(RECORD EXCERPTS)

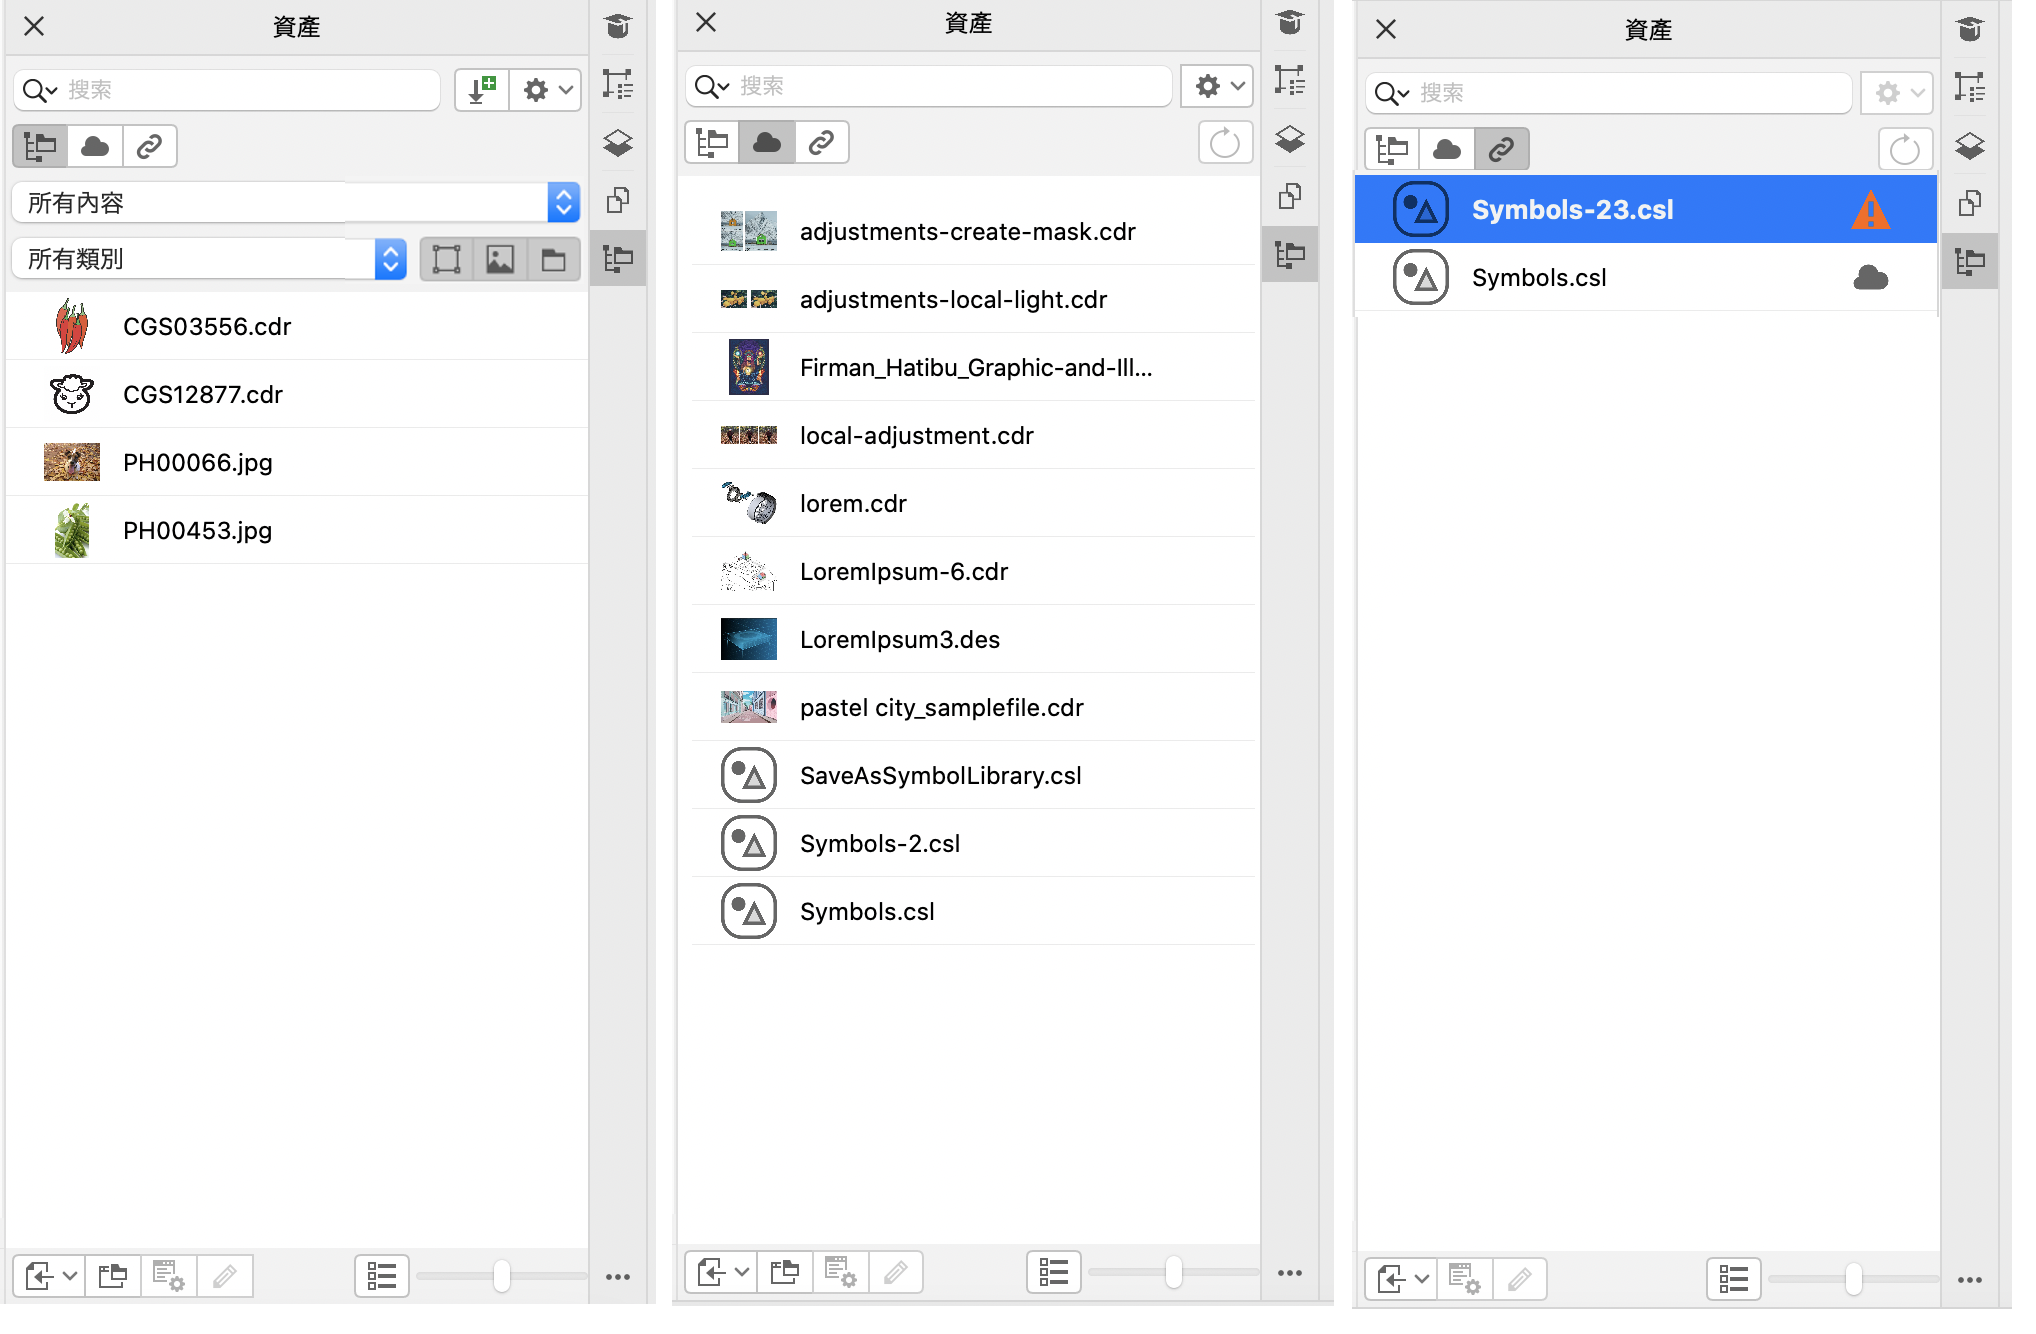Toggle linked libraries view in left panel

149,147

(End RECORD EXCERPTS)
(RECORD EXCERPTS)

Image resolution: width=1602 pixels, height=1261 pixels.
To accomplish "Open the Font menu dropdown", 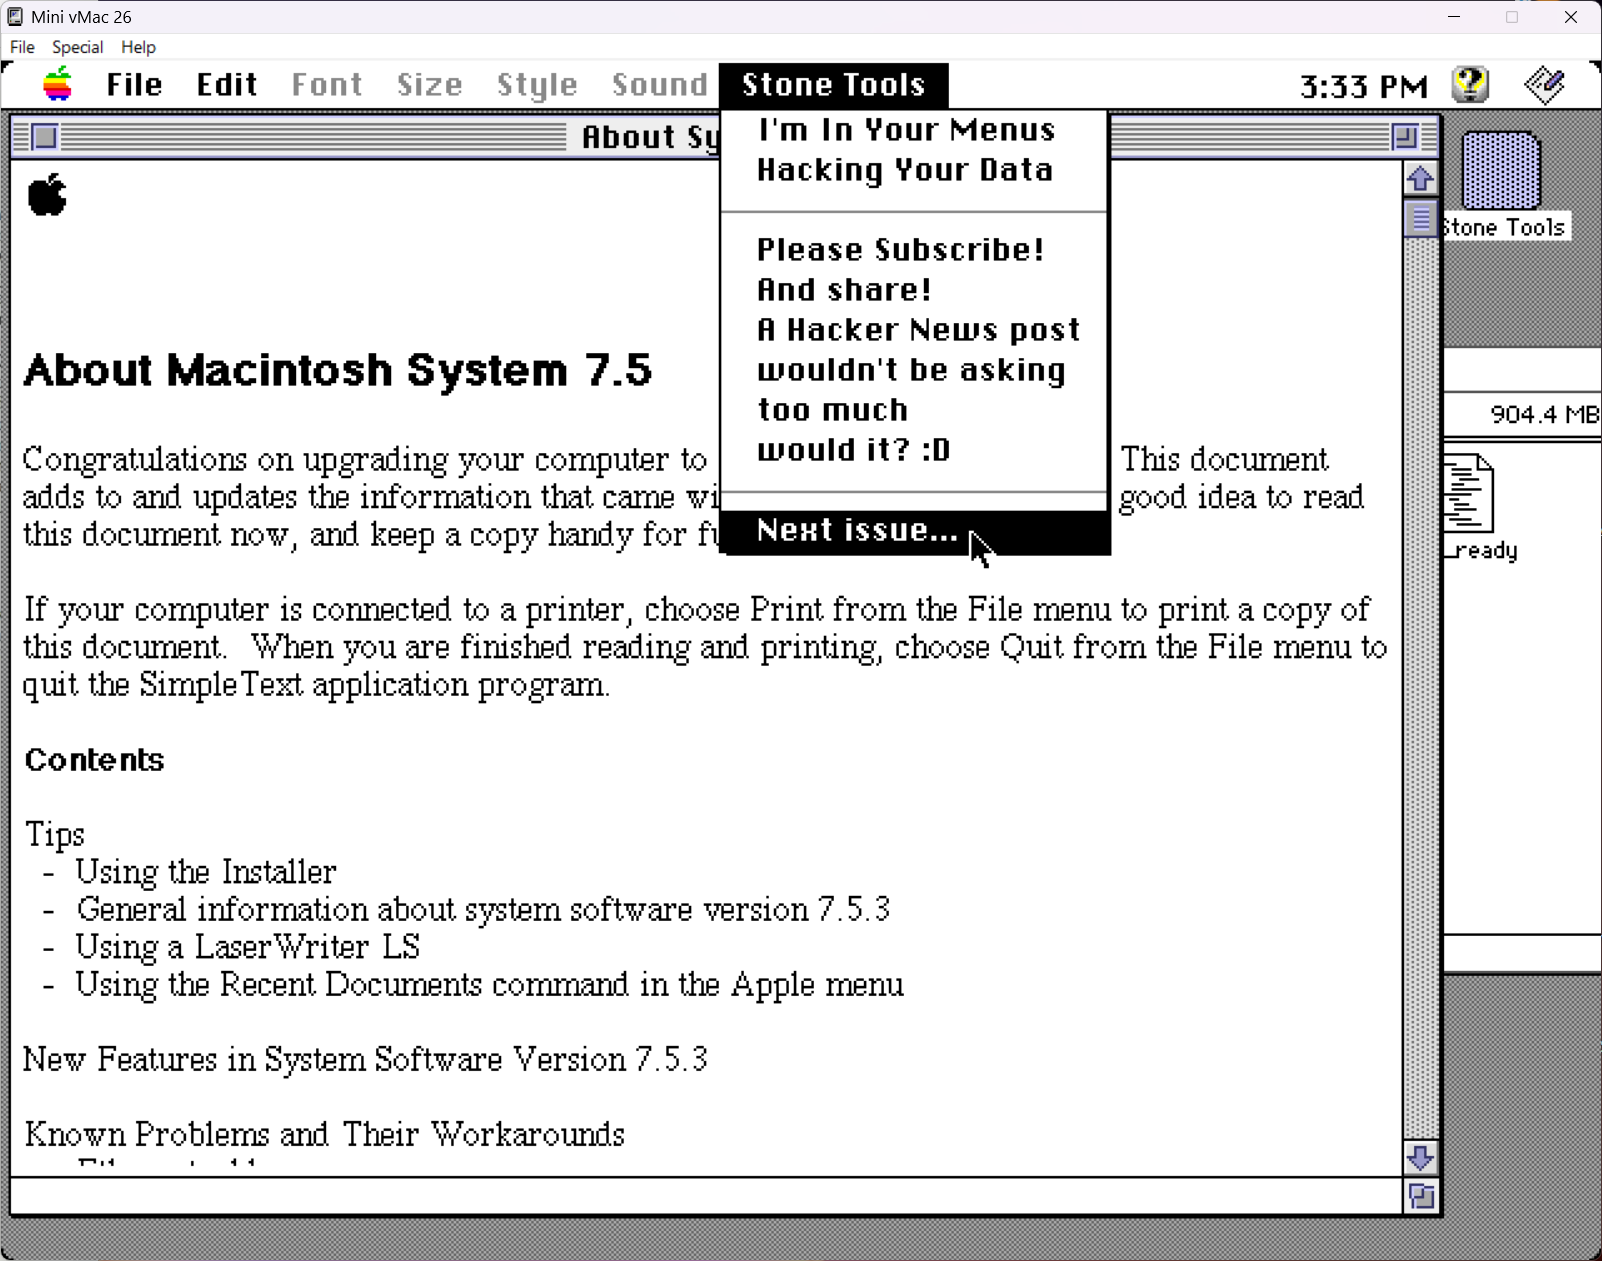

(End RECORD EXCERPTS)
(RECORD EXCERPTS)

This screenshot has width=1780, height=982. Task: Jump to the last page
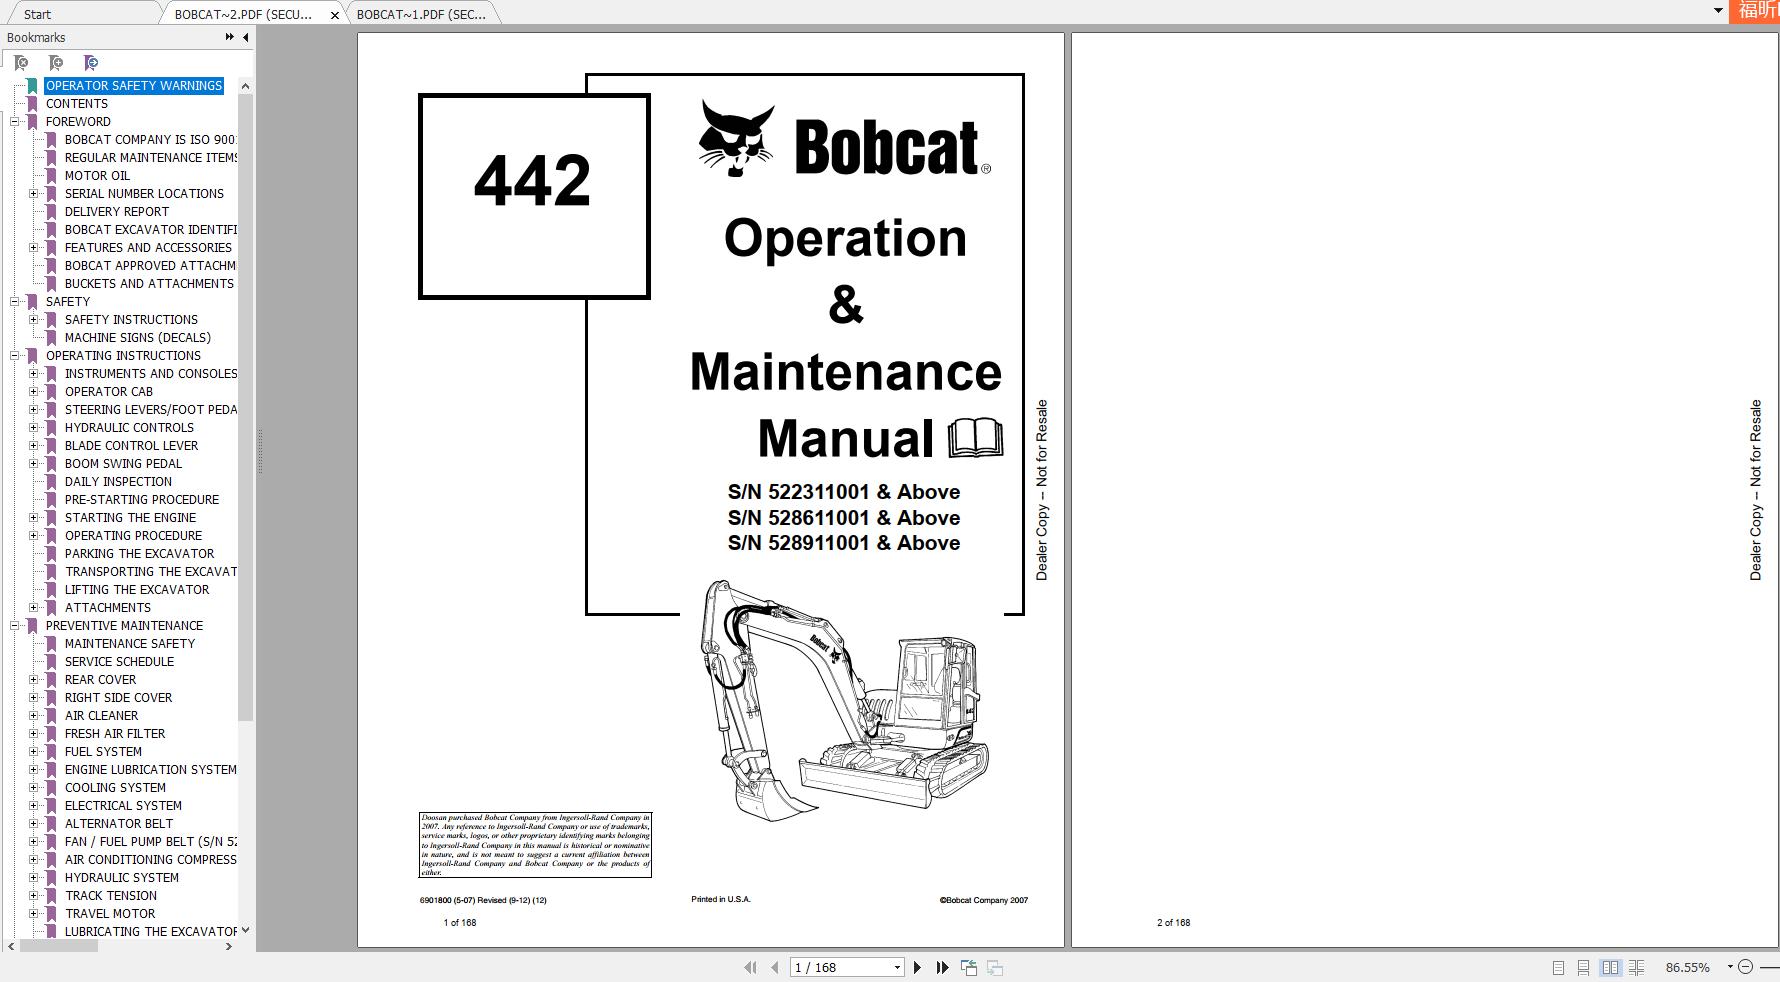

(End RECORD EXCERPTS)

WORK ORDER -
Within the listing above, extract exactly the lines that run from the one containing "Image resolution: width=1602" through the one containing "the Font menu", excluding any pictures.

YOUR SOLUTION -
Image resolution: width=1602 pixels, height=1261 pixels.
To accomplish "Open the Font menu dropdown", 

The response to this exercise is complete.